> **CHALLENGE**: Reproduce verbatim the lines of the entries from the line that contains "This screenshot has width=1082, height=633." up to and including the line that contains "Open the 附近企业".

--- Start of DATA FOR THE TASK ---

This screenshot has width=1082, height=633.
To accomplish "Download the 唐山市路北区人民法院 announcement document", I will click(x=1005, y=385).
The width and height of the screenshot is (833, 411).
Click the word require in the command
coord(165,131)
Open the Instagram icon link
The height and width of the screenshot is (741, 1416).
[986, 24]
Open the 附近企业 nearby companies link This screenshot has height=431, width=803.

--- End of DATA FOR THE TASK ---
--- Start of DATA FOR THE TASK ---

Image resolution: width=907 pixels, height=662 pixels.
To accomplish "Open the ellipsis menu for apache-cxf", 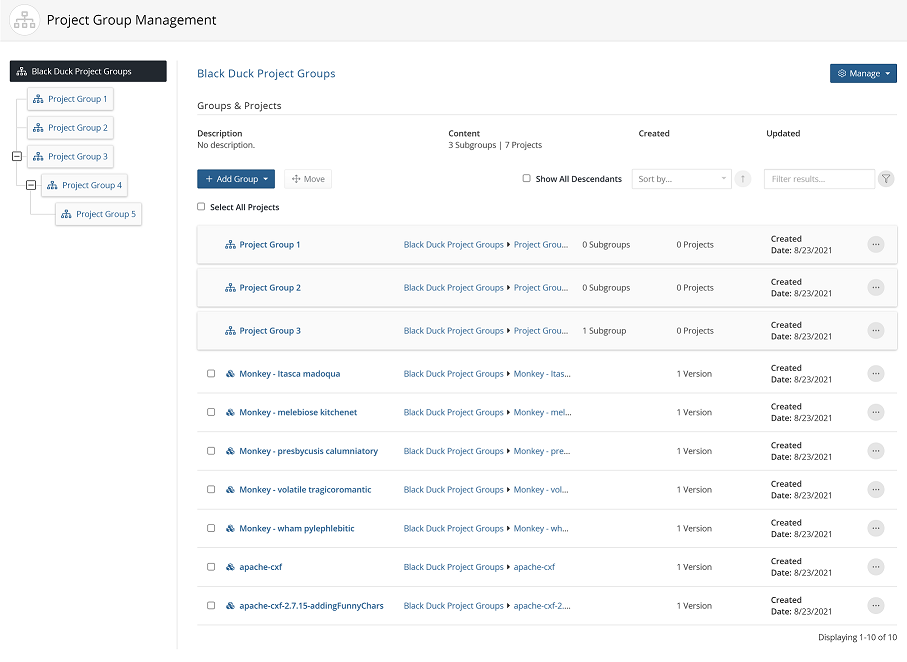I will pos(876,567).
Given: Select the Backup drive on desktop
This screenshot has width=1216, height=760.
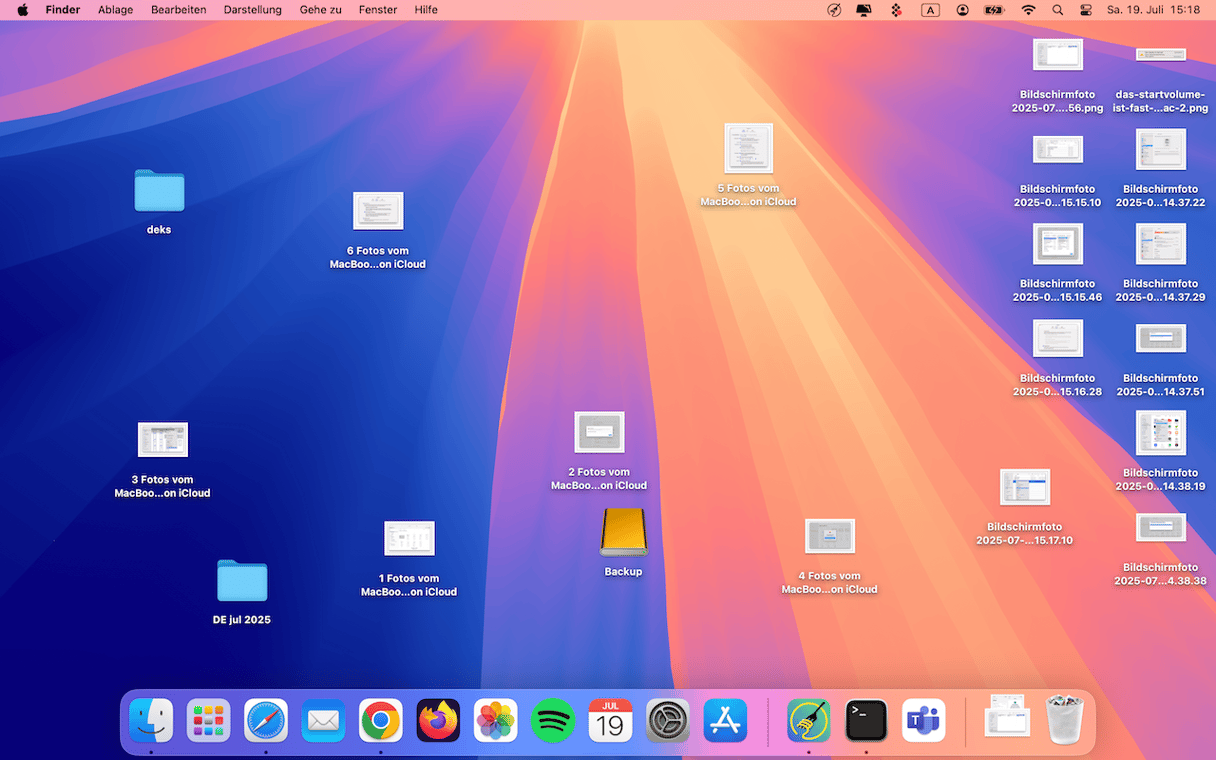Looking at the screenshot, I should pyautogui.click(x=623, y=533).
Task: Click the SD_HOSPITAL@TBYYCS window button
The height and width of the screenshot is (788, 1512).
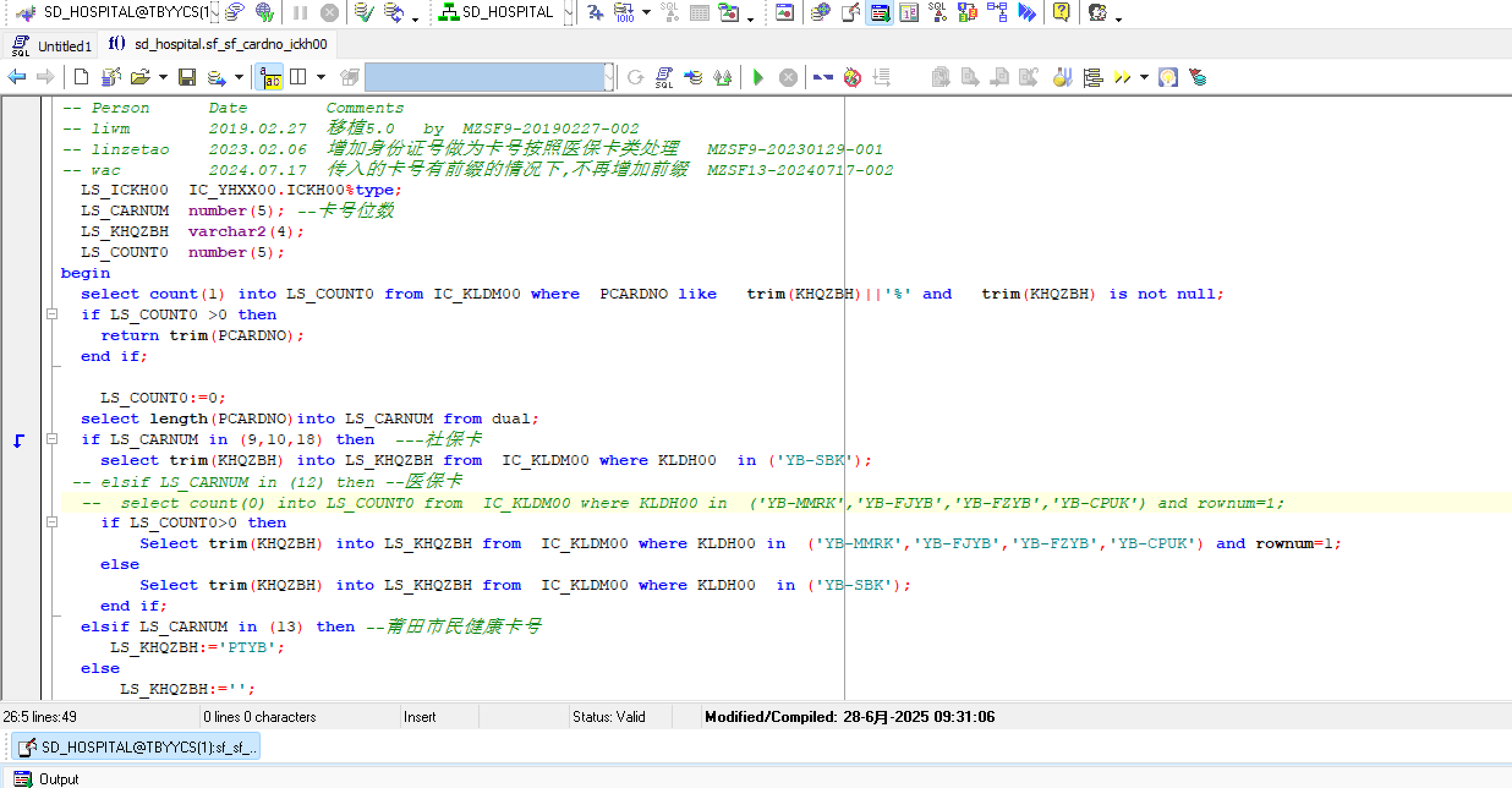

--- End of DATA FOR THE TASK ---

> **REPLY**:
This screenshot has width=1082, height=633.
To accomplish "Download the 唐山市路北区人民法院 announcement document", I will click(x=1005, y=385).
The width and height of the screenshot is (833, 411).
Click the word require in the command
coord(165,131)
Open the Instagram icon link
The height and width of the screenshot is (741, 1416).
[986, 24]
Open the 附近企业 nearby companies link This screenshot has height=431, width=803.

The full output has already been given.